Approval rate over time
Year-over-year approval rate across Judge Yatron's docket. Annual rates fluctuate with the mix of cases SSA assigns; the longer-run pattern is more informative than any single year.
Decision pattern
Over his 5 years on the bench, Judge Yatron has seen his approval rates fluctuate, moving from 51% in 2016 to a peak of 56% in 2017, before settling at 46% in 2020. This trend indicates a variable approach to case evaluation that has shifted alongside changes in case mix and evidentiary requirements. The most recent data suggests a period of adjustment in his decision-making pattern. Understanding these historical shifts is helpful, though the quality of your medical evidence remains the primary driver of your hearing outcome.
Preparing for an SSDI hearing
The guidance below applies to any SSDI hearing, not specifically to Judge Yatron's bench. Judge-specific preparation guidance requires a corpus of public Appeals Council decisions involving each judge, which we haven't built yet.
- Bring a clean treating-physician record. Longitudinal primary-care or specialist notes spanning the disability period, with consistent symptom documentation, are typically the strongest evidence at hearing. A single month's records usually aren't enough.
- Don't rely on consultative exams alone.

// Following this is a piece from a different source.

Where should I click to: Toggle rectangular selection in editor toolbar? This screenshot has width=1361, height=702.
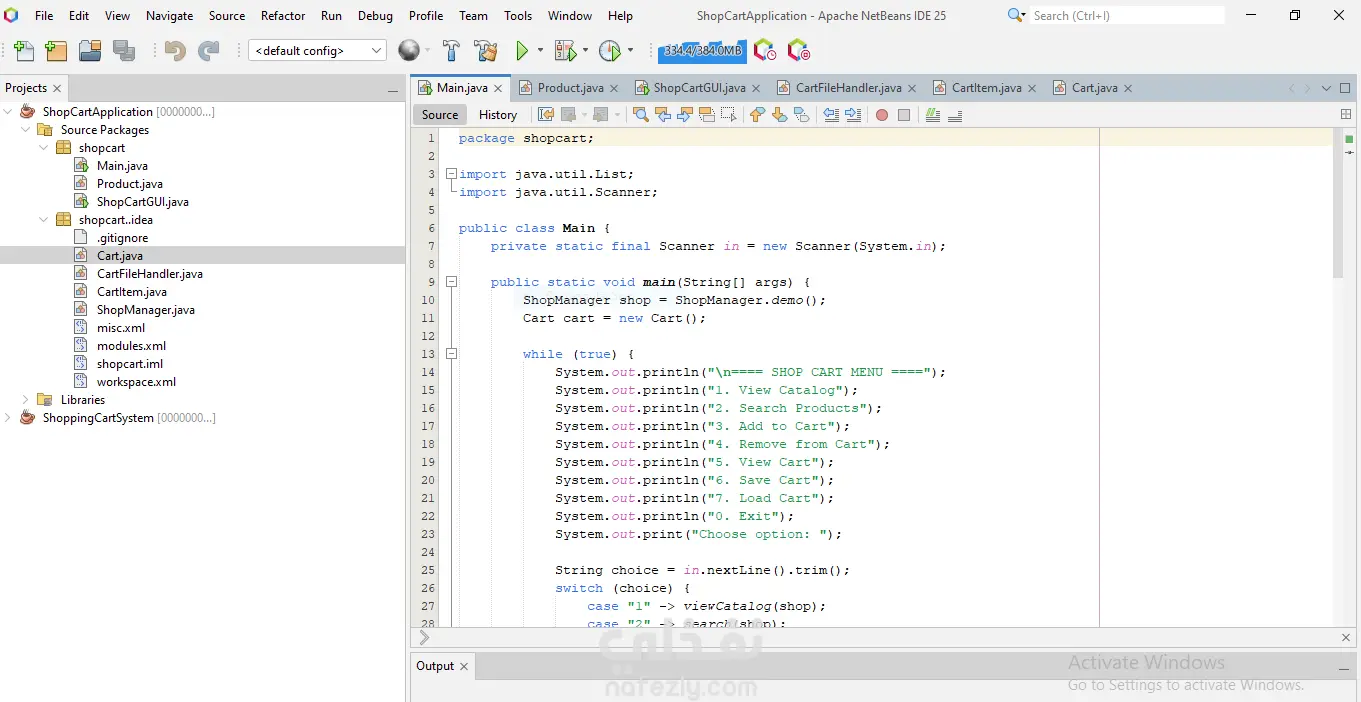[729, 115]
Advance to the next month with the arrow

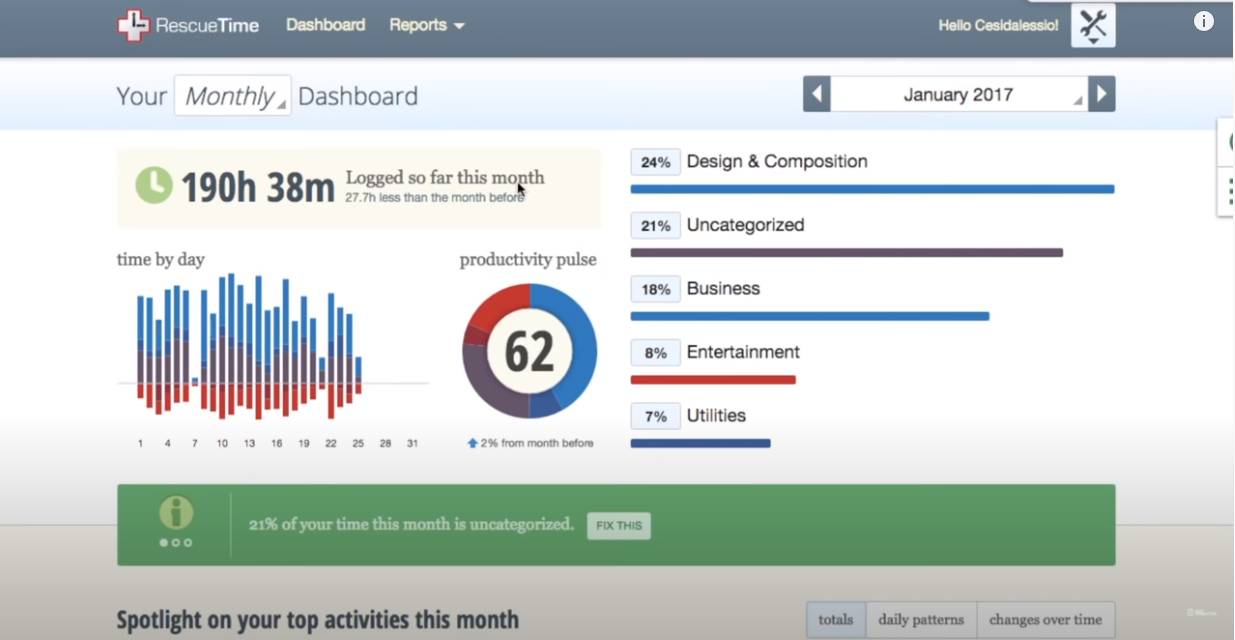click(1101, 93)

If your medical evidence is built primarily around a one-time CE finding, expect detailed questioning. Supplement with treating-source statements where possible.
- Prepare for daily-activity questions. Have honest, specific answers about a typical day. Answers that conflict with the medical record (in either direction) tend to hurt credibility.
- Expect transferable-skills probing. A vocational expert will usually testify about jobs available to someone with your limitations. Your representative should be prepared to cross-examine.
Hearing with Judge Yatron? See if a free benefits review fits your case.
Free Benefits ReviewAbout the Elkins Park hearing office
The Elkins Park Hearing Office serves a diverse population across Pennsylvania, managing a high volume of disability claims. With a bench of 6 judges, the office maintains an office-wide latest approval rate of 60%. You can expect a rigorous review process where thorough medical records are essential for a successful outcome. You can visit the Elkins Park Hearing Office page for more information on the local roster.
Other judges at this hearing office
The Social Security Administration utilizes a workload-balancing algorithm to assign cases, meaning your assignment to Judge Yatron is essentially random. Within the Elkins Park Hearing Office, the bench consists of 6 judges who exhibit a wide range of lifetime approval rates, spanning from 50% to 71%. Because you cannot choose your judge, it is vital to focus on the strength of your own medical documentation. The office's range of approval rates provides a broader view of the local adjudication environment.